The otherised other then becomes the opposite pole of our binary thinking. The binary logic is our habitual either/ or thinking. It thinks by opposing and annulling one pole of its binary play. In fact it castrates one side and takes away its generative power. It only allows one side to be endowed with fertile generative power. It has only one phallus. The other phallus that is castrated has to Oedipalize. It is a lacking other. It has to allow the one that is having the phallus to have it say in silence. It has to choose the withdrawal of latency and submit to the reign of the fertile phallus. This becomes the law of the father. We all bow down and worship the single phallus of our binary or either/ or thinking. The binary play keeps the two in a dialectical opposition while annulling or invisiblising the real other. In dialectics of this kind, there can be only one voice. This is the voice of the victor. The other voice is the voice of the defeated. The voice of the master annuls the voice of the slave. There is structural violence in the binary logic. It is a logic of exclusion. It is a monarchical monologue. Unfortunately, it has become the mainstream way of thinking and being in the world.

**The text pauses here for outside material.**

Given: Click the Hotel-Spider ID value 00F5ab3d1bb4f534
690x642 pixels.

To subvert it, we need the middle voice. This middle voice is not the middle of virtue as thought by Aristotle. It is not a fifty/ fifty thinking. It does not take the one that is deemed as better of the two poles of our thinking. It embraces both the poles of either/ or thinking. Its embrace is big enough to embrace other poles of our thinking. It keeps both ends into play. It is a logic of affirmation. It does not negate nor put one pole in opposition with the other poles. It keeps them in the middle of hyphenation. It holds the two together and brings about a play that is not one that puts the two in dialectics but the one that keeps them in dialogue. All the poles of our thinking are set side by side. They do not take a side against the other side. It sides for the other side. It is a logic of love. There cannot be singular and a singularized victor. It is a partnership. Everyone is on the winning side. Such a logic of hyphenation is emancipative. It is the logic of fullness/ abundance and not a logic of lack. It has the power to free us from chains of thinking with binary opposites. It makes us one for the other and the other for the one.

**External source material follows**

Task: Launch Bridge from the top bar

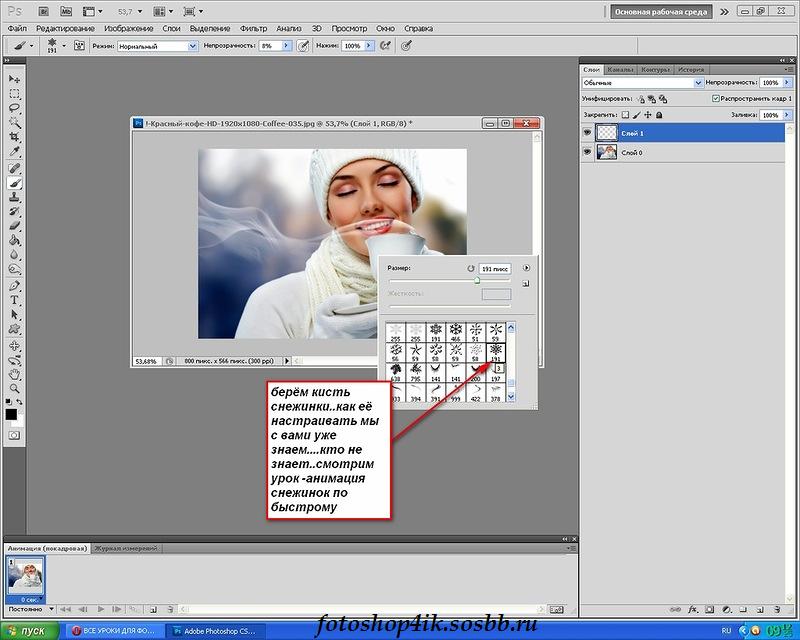Action: [42, 11]
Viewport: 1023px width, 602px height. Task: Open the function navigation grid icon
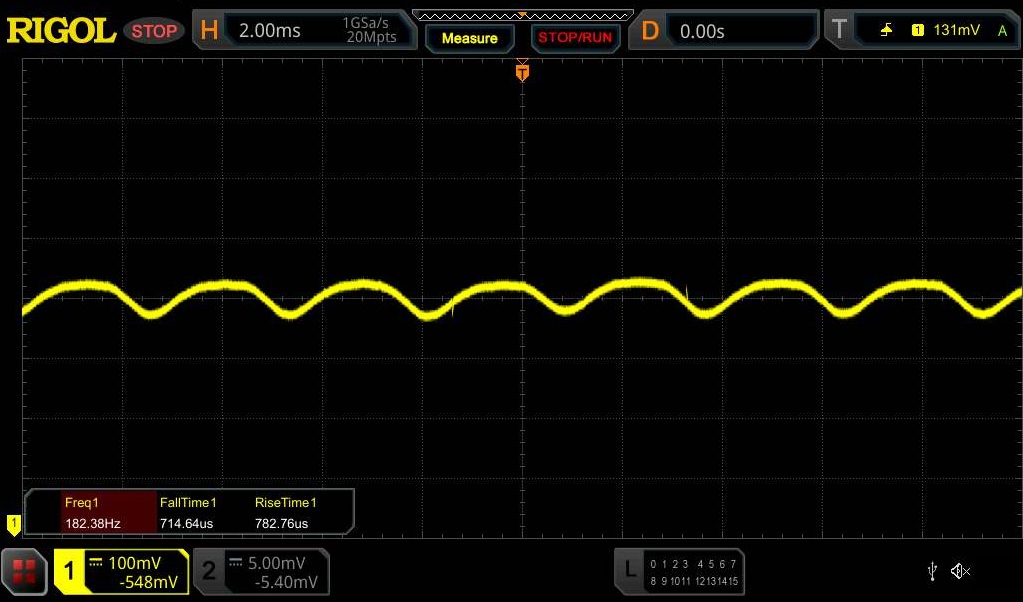[x=25, y=572]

This logic of inclusion appears to be building the play several of ills that exclude otherised others. Nationalism, racism, casteism, patriarchy, all monarchies, and fundamentalisms of all shades and hues play the logic of exclusion. We see how nationalism racism, casteism, patriarchy, all monarchies, and fundamentalisms are manifest the rain of oppositional thinking. They have their life and being in the dialectics of opposition. It wins by defeating the otherised/ castrated other. It is therefore a play of the logic of unsaying. It unsays the otherised other(s). The otherised other cannot have its voice. Paradoxically, the one that silences the other also does not seem to have its own voice. It lives on the borrowed voice. It otherises the other by setting the free play of the logic of exclusion. Thus, by excluding the other one is included. By rendering the other as anti-national, one becomes national. But it may really not be a fact. Nationalism can become a hiding place for the greatest rogues. There is no guarantee that those that profess and express their faith in the nation are truly national. This means that nationalism is not national enough. no nationalism is fully national. It lacks something. This is why it has a driving force of negation and exclusion. This is the reason we can say that it has a borrowed life. It is already castrated and hence repeats its own castration by castrating those that it deems as anti-national in search of de-castrating/overcoming its sense of being castrated itself.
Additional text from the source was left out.